3.3. Functional Enrichment Analysis

A functional enrichment analysis of the unigenes from the eight significant trends showed that there were 104, 54, and 46 GO terms for biological processes, molecular functions, and cellular components, respectively, identified for GO function enrichment (see Supplementary Table 1 in Supplementary Material available online at http://dx.doi.org/10.1155/2016/2895303), and 272 pathways identified for KEGG pathway enrichment (Supplementary Table 2). For GO enrichment data, trends 0, 2, 3, 24, 26, 28, and 29 were involved in biological processes, where most unigenes belonged to trend 3 and were related to various metabolic processes. Trends 0, 3, 24, 28, and 29 were involved in molecular function, where most unigenes fell within trends 0, 3, and 28, and were related to binding and catalytic activity. Only trends 0, 3, 28, and 29 were involved in cellular components, and most unigenes fell within trend 3 and were involved in processes related to membranes and organelles.

Trends 0, 2, 3, 24, 26, 27, 28, and 29 were implicated in KEGG pathway enrichment. For 272 significant enriched pathways, 81 pathways were observed in trend 29, 77 in trend 28, 30 in trend 27, and 27 in trend 26 (Supplementary Table 2). In trends 28 and 29, most unigenes were involved in immune responses.

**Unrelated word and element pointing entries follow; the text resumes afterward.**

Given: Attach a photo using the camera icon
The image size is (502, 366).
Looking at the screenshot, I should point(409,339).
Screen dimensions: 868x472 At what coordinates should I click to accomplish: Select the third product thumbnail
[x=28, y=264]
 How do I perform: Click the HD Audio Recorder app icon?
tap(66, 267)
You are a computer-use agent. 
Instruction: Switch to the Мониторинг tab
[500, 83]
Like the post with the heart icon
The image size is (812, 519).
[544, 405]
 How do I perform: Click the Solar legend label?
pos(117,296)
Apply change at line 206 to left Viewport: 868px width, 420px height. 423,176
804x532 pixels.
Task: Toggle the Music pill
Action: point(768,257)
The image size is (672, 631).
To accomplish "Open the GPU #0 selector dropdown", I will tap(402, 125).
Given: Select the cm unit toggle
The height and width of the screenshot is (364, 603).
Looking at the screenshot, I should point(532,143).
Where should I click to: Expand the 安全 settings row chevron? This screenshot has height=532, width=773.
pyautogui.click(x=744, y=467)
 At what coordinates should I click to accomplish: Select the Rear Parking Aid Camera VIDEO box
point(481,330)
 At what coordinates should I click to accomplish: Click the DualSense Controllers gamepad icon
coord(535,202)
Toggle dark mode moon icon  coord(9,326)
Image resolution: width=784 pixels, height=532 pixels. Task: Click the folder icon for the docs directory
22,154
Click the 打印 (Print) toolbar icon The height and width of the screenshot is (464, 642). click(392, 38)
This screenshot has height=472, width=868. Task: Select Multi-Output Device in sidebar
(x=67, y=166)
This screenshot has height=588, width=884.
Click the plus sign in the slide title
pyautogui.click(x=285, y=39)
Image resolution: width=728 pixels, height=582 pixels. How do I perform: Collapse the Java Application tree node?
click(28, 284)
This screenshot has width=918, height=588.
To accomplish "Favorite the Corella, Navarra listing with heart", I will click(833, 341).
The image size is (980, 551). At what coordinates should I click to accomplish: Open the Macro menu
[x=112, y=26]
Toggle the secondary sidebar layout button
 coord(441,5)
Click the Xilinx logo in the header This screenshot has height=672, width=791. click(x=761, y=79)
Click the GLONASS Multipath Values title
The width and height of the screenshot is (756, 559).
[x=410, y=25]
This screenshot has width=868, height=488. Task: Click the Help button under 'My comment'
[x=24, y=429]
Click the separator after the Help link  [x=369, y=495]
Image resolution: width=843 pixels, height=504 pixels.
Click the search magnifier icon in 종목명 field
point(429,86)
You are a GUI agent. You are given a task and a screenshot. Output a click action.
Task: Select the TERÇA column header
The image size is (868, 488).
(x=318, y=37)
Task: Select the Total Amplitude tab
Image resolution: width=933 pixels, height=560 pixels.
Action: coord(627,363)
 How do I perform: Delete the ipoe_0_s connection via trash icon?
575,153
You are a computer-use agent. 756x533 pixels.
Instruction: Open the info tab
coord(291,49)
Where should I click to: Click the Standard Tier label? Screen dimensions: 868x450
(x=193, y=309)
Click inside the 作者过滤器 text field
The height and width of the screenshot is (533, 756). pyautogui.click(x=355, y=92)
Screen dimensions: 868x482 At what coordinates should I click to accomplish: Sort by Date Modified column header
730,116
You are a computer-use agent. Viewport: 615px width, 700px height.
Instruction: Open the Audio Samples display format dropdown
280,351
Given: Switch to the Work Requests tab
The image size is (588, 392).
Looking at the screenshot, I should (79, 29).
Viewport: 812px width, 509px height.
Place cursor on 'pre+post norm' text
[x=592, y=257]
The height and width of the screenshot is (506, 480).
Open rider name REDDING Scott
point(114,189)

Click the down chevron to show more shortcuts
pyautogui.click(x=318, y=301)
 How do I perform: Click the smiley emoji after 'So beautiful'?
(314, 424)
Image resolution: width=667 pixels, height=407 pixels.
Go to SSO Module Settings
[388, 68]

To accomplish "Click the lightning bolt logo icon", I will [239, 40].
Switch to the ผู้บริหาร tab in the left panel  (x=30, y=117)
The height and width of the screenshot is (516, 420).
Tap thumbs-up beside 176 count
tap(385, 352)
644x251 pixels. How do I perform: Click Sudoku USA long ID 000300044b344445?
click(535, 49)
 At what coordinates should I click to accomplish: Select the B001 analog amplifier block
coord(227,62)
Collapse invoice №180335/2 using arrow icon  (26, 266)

In trend 0, GO enrichment showed that macromolecule metabolic processes were the dominant groups in biological process, followed by positive regulation of biological process. For pathways involved in molecular function, DNA binding was the most representative category, while for cellular component pathways, all of the genes participate in processes integral to the inner mitochondrial membrane and are intrinsic to the inner mitochondrial membrane. In the KEGG category, spliceosomes were prevalent, followed by genes involved in the cell cycle.

In trend 3, GO enrichment data showed that 6,653 DEG unigenes were further categorized into 43 functional groups; among them, macromolecule metabolic processes were the dominant groups in biological process, followed by cellular macromolecule metabolic processes. In the molecular function category, a high percentage of genes came from the binding and protein binding groups. Spliceosomes were the most representative, followed by RNA transport and regulation of the actin cytoskeleton.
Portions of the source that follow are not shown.